--- ARTICLE ---

Faire entrer le vivant au musée
Dans les œuvres de l’Arte Povera, les liens entre intérieur et extérieur sont souvent brouillés. Ces artistes ont notamment été les précurseurs du développement de l’art de l’installation, souligne la curatrice. Étant donné l’importance qu’ils accordent à l’énergie et à l’expérience à vivre, la scénographie de l'exposition a été pensée en relation avec l’architecture de la Bourse de Commerce. Elle prend ainsi place dans tous les espaces, « tel un paysage que l’on arpente », en commençant par l’extérieur.
Une sculpture, Idee di pietra — 1532 kg di luce, de Giuseppe Penone accueille le public et amorce cette question de la porosité entre nature et culture, un des sujets de prédilection de l'artiste italien, fil rouge de l’exposition. Dans les ramifications de l’arbre, expression des chemins de la pensée, des pierres de rivières sont situées dans plusieurs endroits, les courbes permettant de les accueillir. Celles-ci suggèrent les endroits d’où émanent les souvenirs, l’origine et le développement de la vie. Pour l’artiste, la pensée humaine peut être assimilée à la croissance végétale et minérale.

---

* À FAIRE: Peux-tu renvoyer l’article sur l’Arte Povera en entier, sans y changer un mot ?

--- DONNÉES ---

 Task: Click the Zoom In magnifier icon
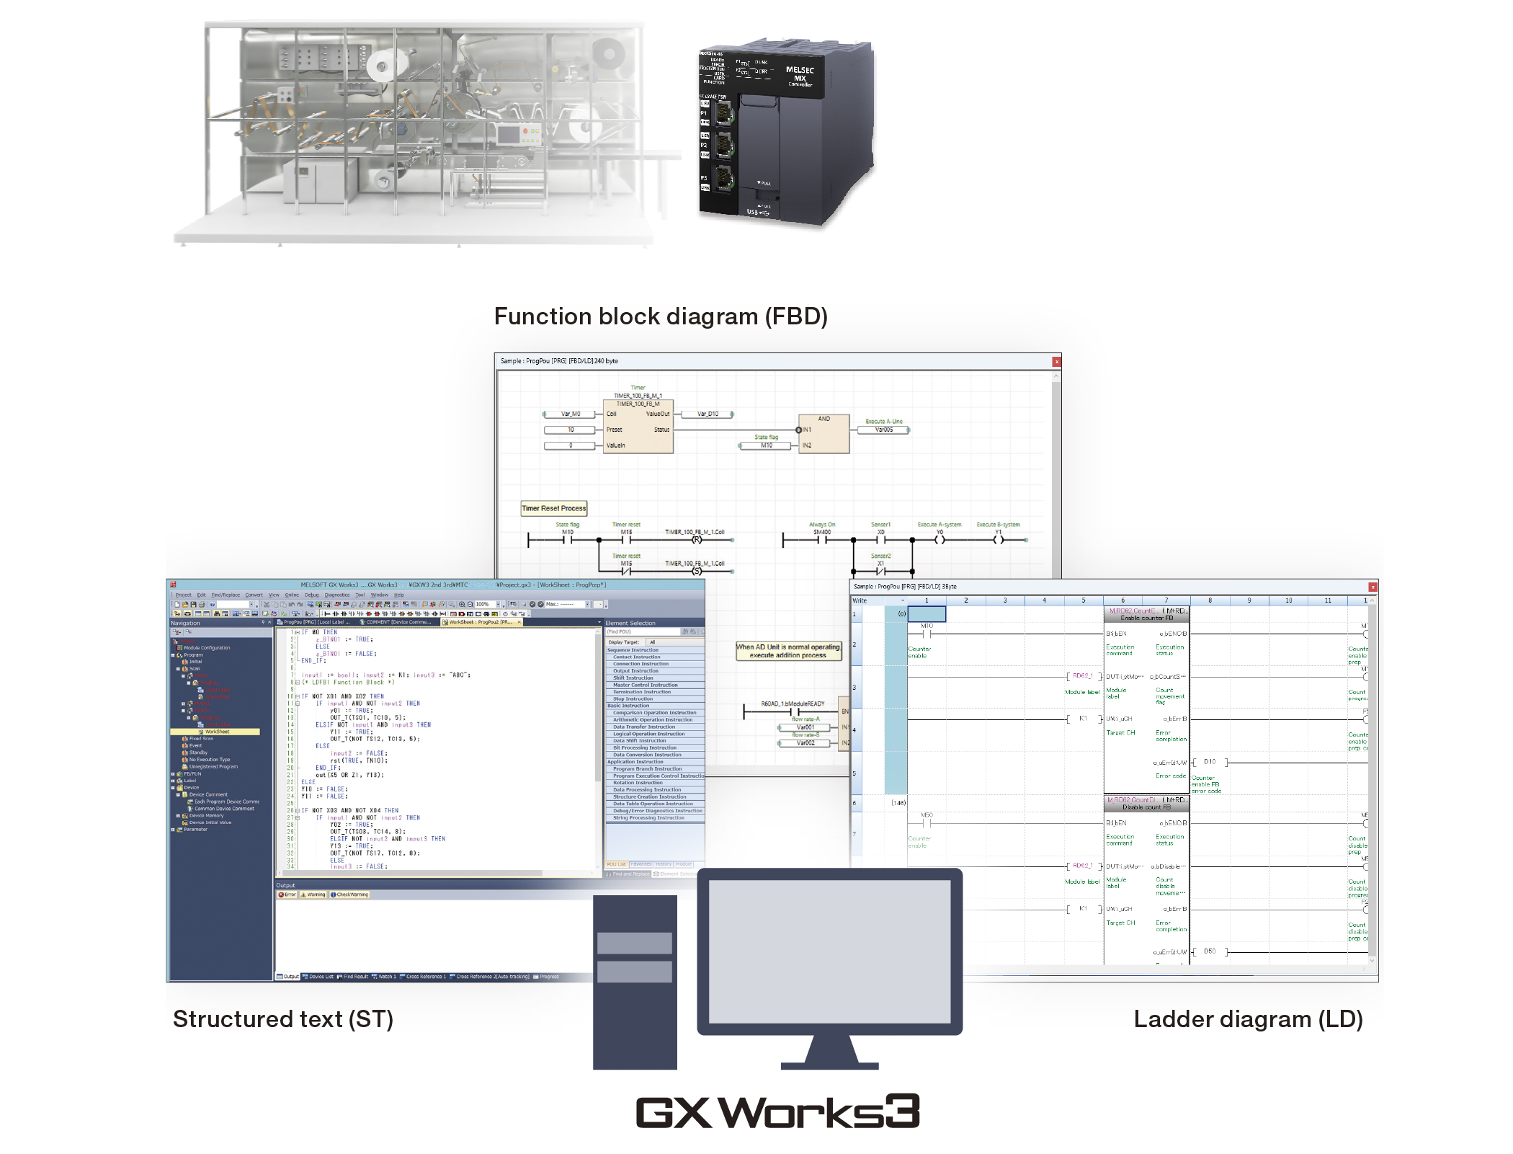tap(462, 605)
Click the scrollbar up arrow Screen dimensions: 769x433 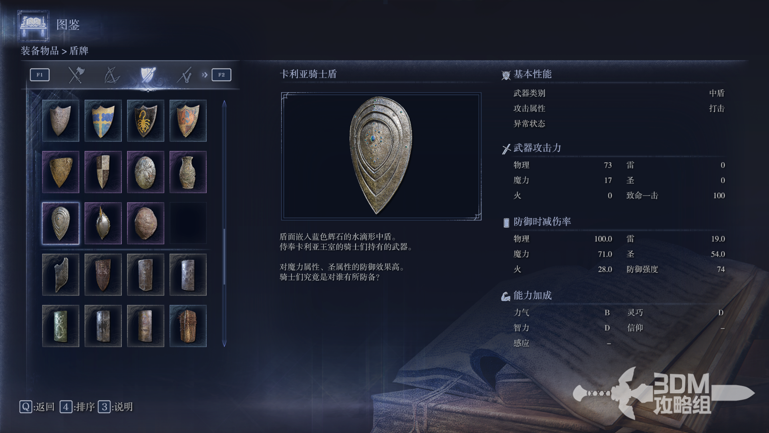(224, 103)
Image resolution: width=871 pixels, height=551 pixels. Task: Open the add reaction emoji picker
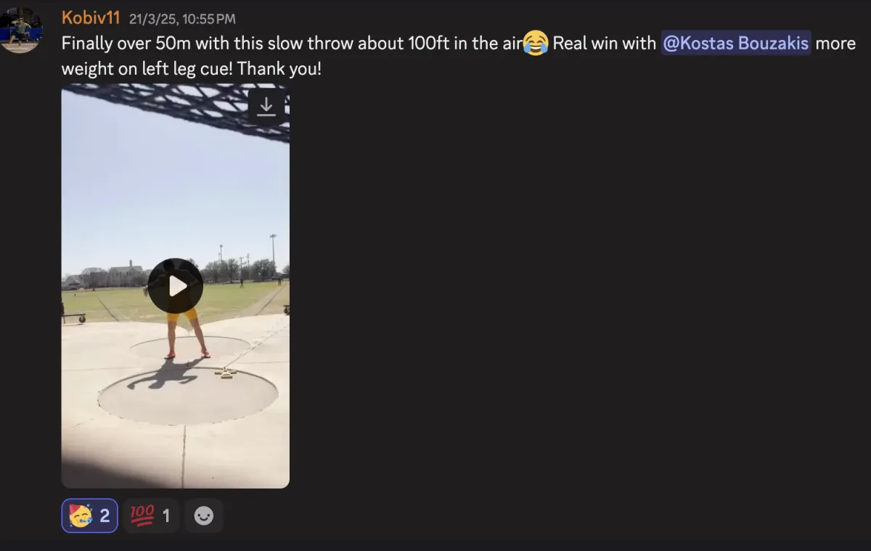click(204, 516)
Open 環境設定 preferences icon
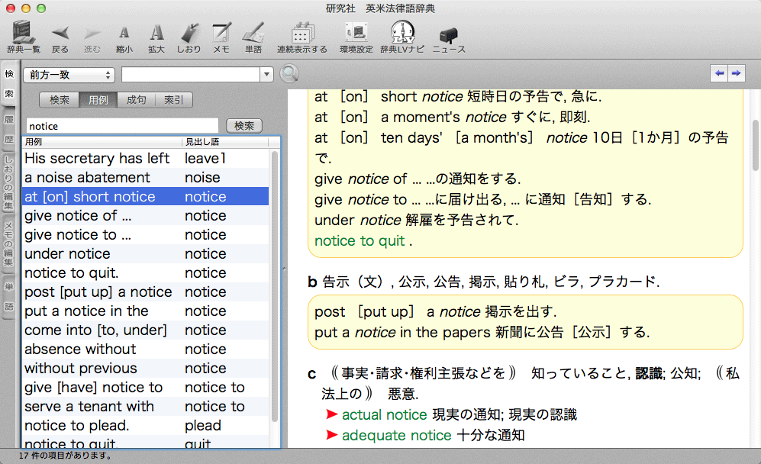 tap(356, 34)
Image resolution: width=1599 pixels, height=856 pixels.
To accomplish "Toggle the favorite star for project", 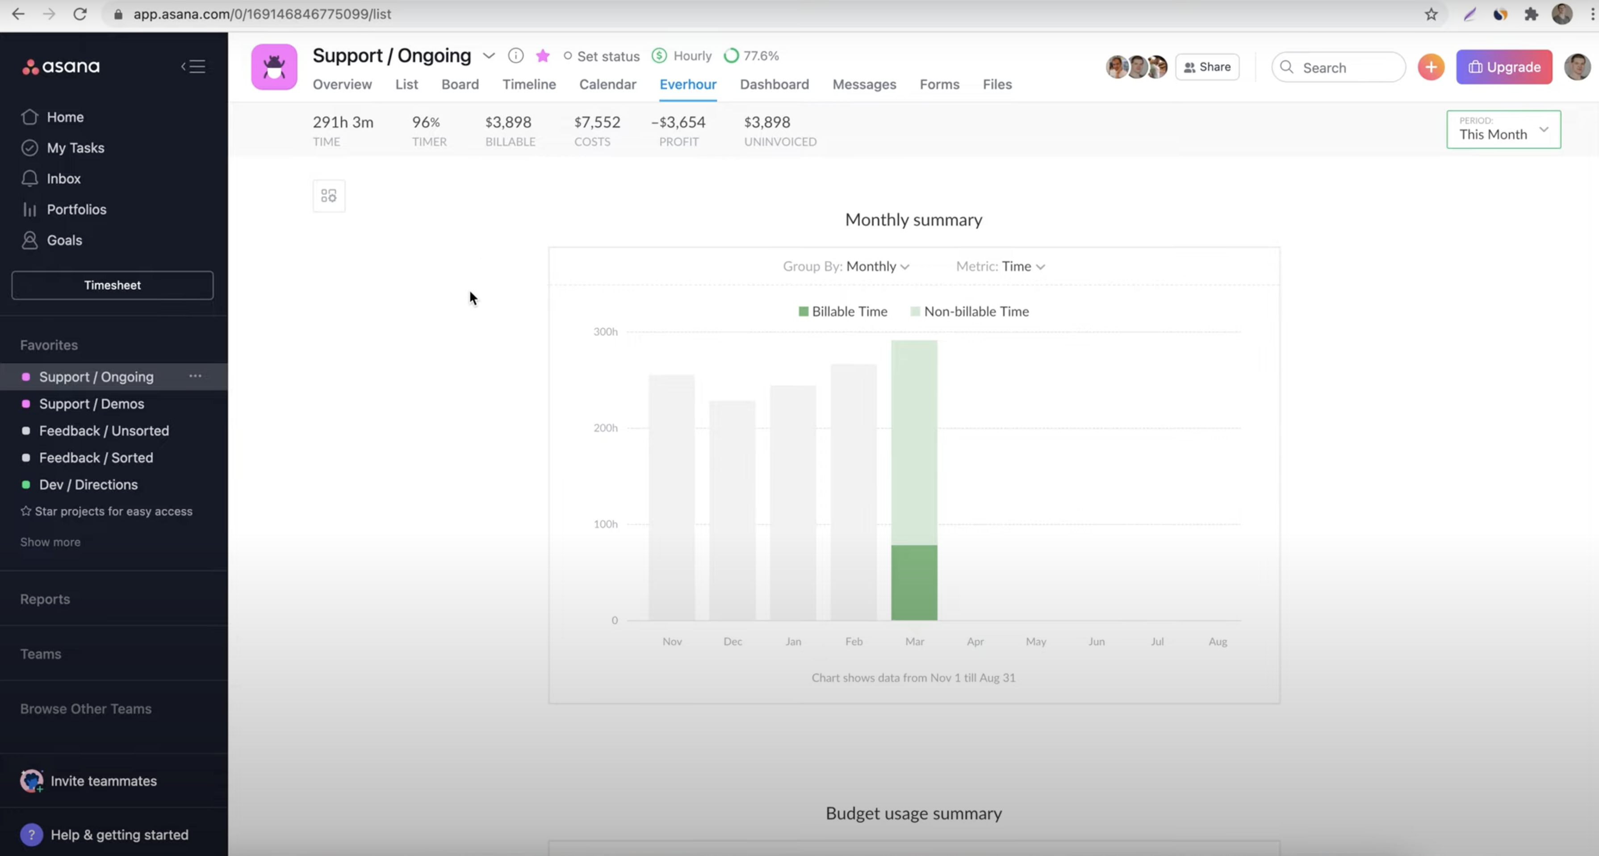I will pyautogui.click(x=543, y=56).
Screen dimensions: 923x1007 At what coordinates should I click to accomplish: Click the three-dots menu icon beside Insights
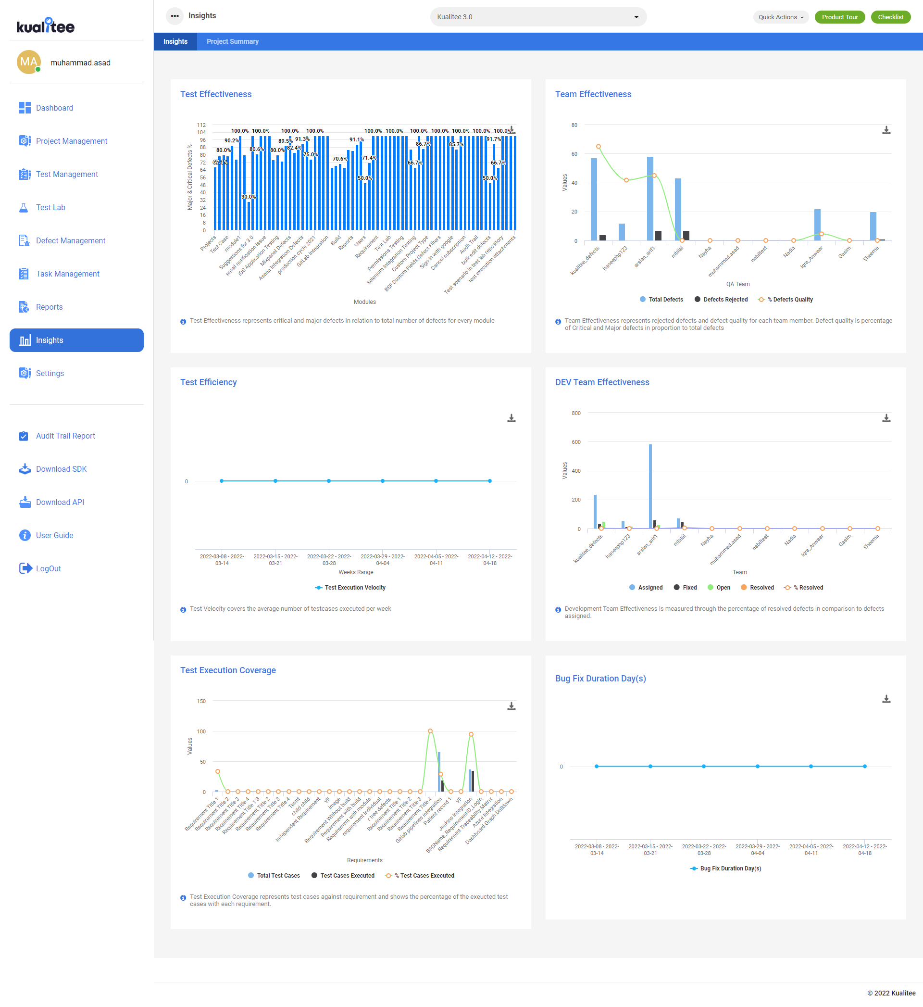[174, 16]
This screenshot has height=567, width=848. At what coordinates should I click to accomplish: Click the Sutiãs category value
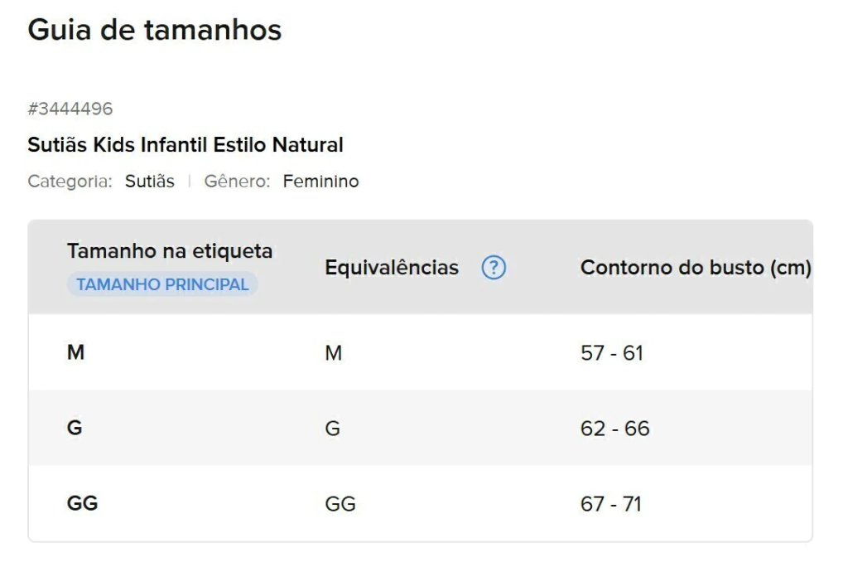[150, 182]
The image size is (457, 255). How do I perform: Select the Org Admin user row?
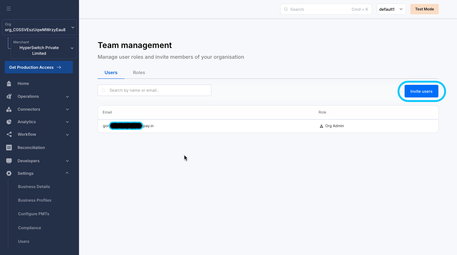click(268, 126)
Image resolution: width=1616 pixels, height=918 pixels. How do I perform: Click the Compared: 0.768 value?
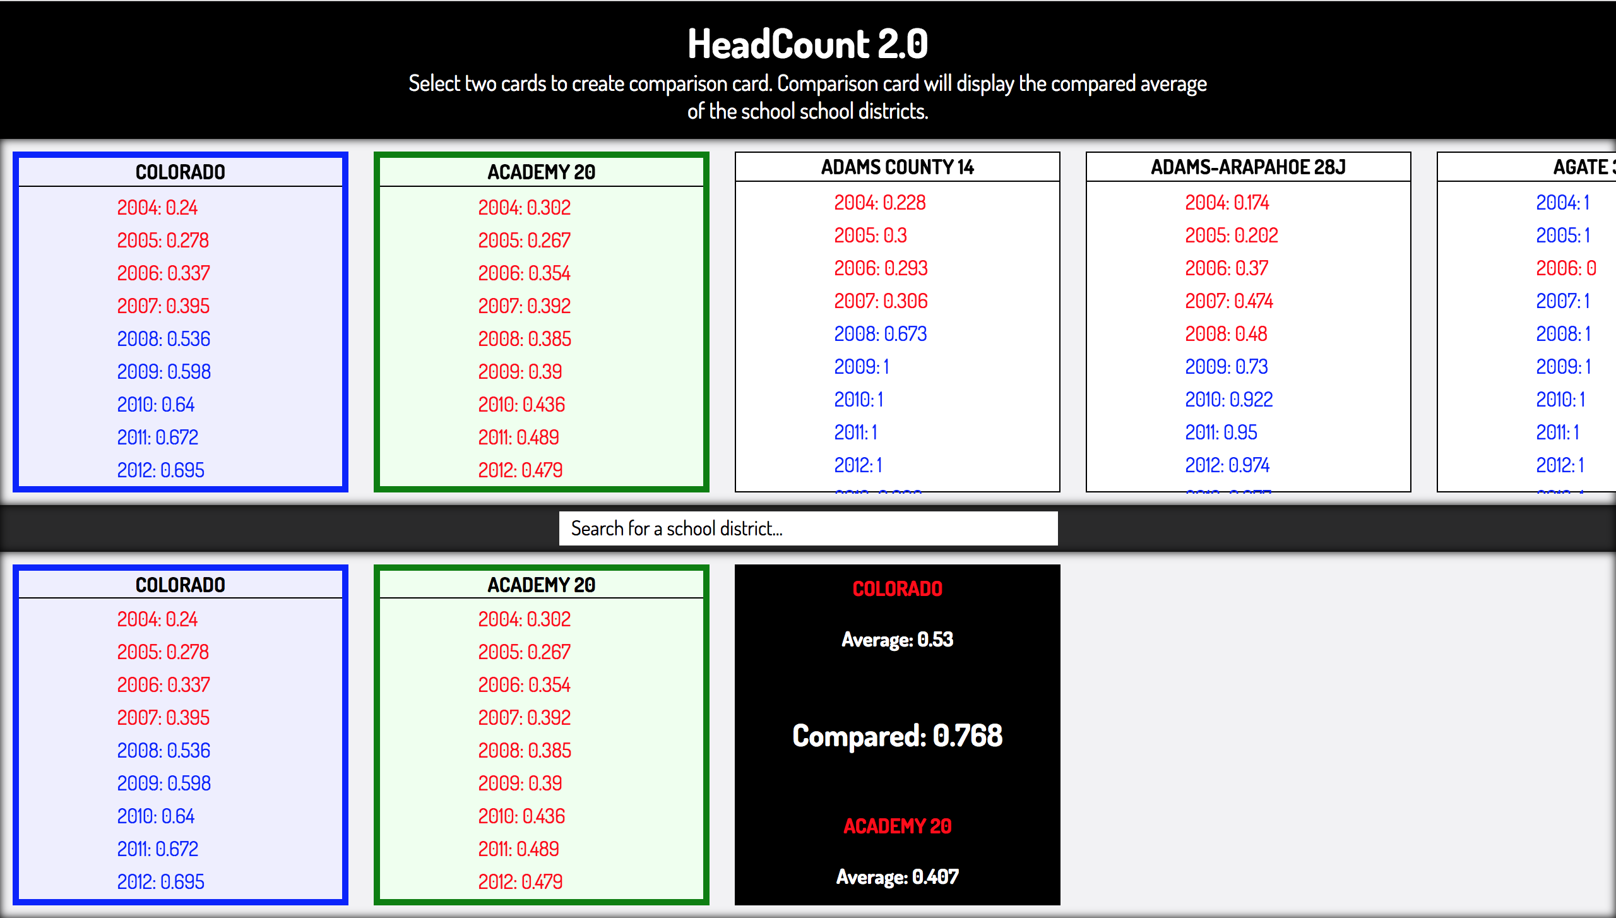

---

* RÉSULTAT OBTENU:
Faire entrer le vivant au musée
Dans les œuvres de l’Arte Povera, les liens entre intérieur et extérieur sont souvent brouillés. Ces artistes ont notamment été les précurseurs du développement de l’art de l’installation, souligne la curatrice. Étant donné l’importance qu’ils accordent à l’énergie et à l’expérience à vivre, la scénographie de l'exposition a été pensée en relation avec l’architecture de la Bourse de Commerce. Elle prend ainsi place dans tous les espaces, « tel un paysage que l’on arpente », en commençant par l’extérieur.
Une sculpture, Idee di pietra — 1532 kg di luce, de Giuseppe Penone accueille le public et amorce cette question de la porosité entre nature et culture, un des sujets de prédilection de l'artiste italien, fil rouge de l’exposition. Dans les ramifications de l’arbre, expression des chemins de la pensée, des pierres de rivières sont situées dans plusieurs endroits, les courbes permettant de les accueillir. Celles-ci suggèrent les endroits d’où émanent les souvenirs, l’origine et le développement de la vie. Pour l’artiste, la pensée humaine peut être assimilée à la croissance végétale et minérale.